Dataset entries:
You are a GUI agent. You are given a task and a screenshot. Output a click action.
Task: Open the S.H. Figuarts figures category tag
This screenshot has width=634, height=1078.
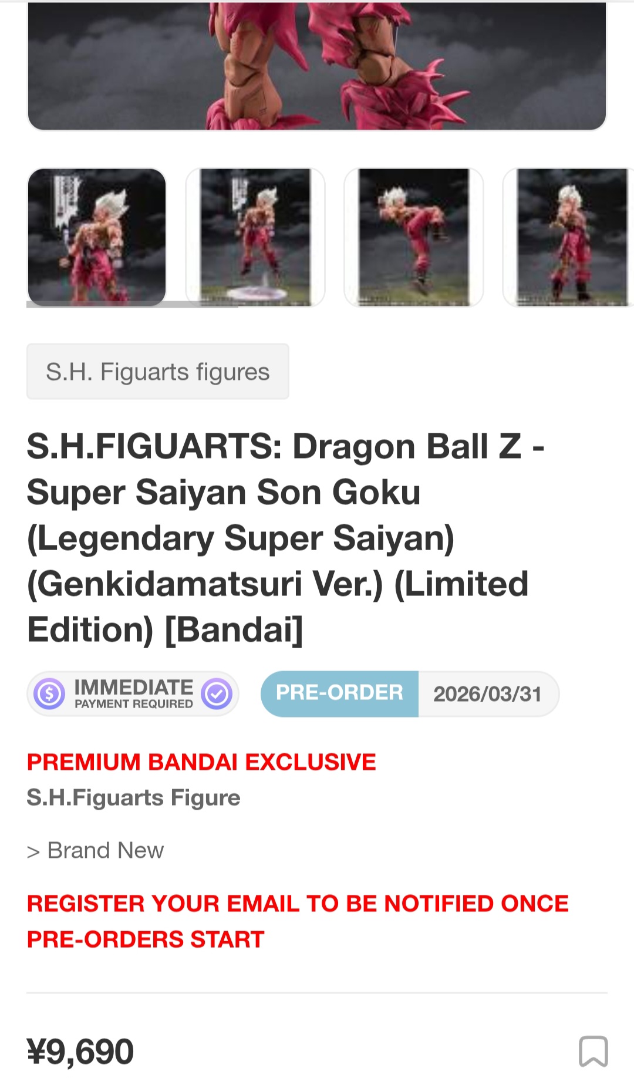[x=158, y=372]
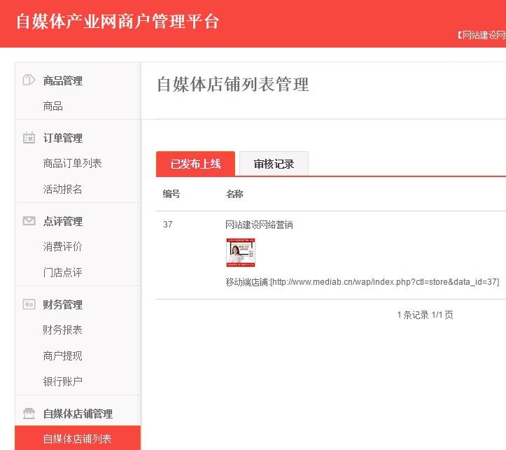Click the header 【网站建设 account link

click(482, 35)
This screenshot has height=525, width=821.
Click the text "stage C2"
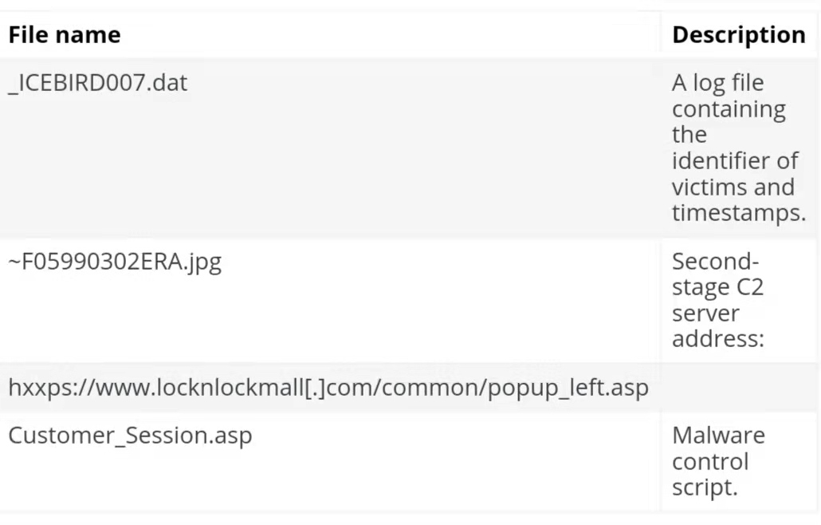(x=717, y=287)
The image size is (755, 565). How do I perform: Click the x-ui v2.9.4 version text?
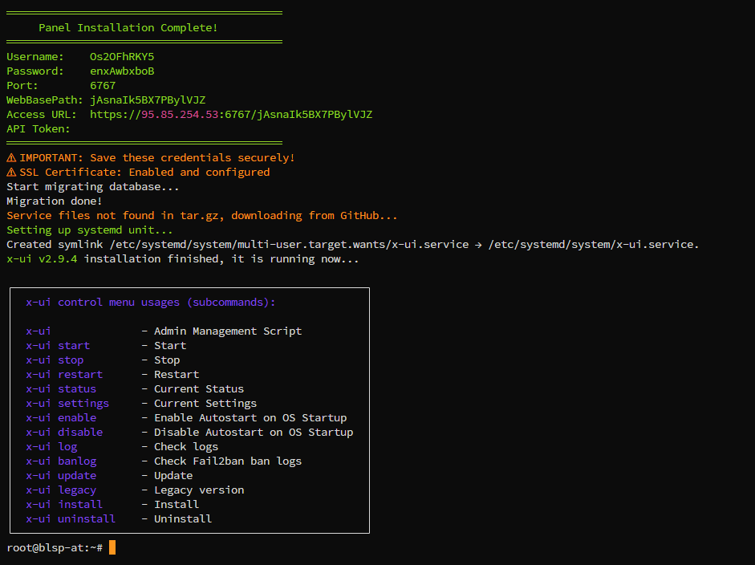(42, 259)
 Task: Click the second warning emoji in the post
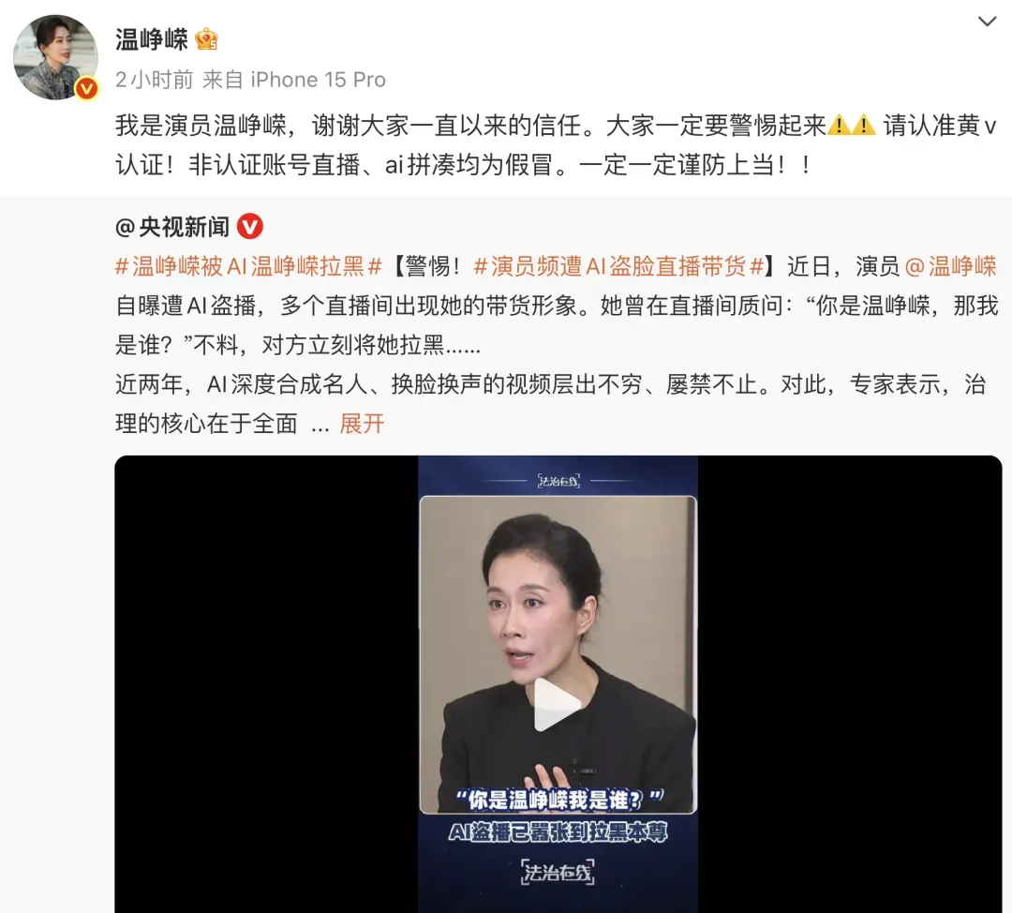coord(864,125)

● **REQUIRED ACTION**: From the first line to the last, repeat the records exactly. Leave out the pictures.

● **RESULT OF THIS EXERCISE**:
You are a GUI agent. You are given a task and a screenshot. Output a click action.
Task: Open the S.H. Figuarts figures category tag
This screenshot has width=634, height=1078.
[x=158, y=372]
Click the header 【网站建设 account link

click(482, 35)
This screenshot has height=525, width=821.
Click the text "stage C2"
(x=717, y=287)
The image size is (755, 565). How do I perform: Click the x-ui v2.9.4 version text?
(42, 259)
 Task: Click the second warning emoji in the post
coord(864,125)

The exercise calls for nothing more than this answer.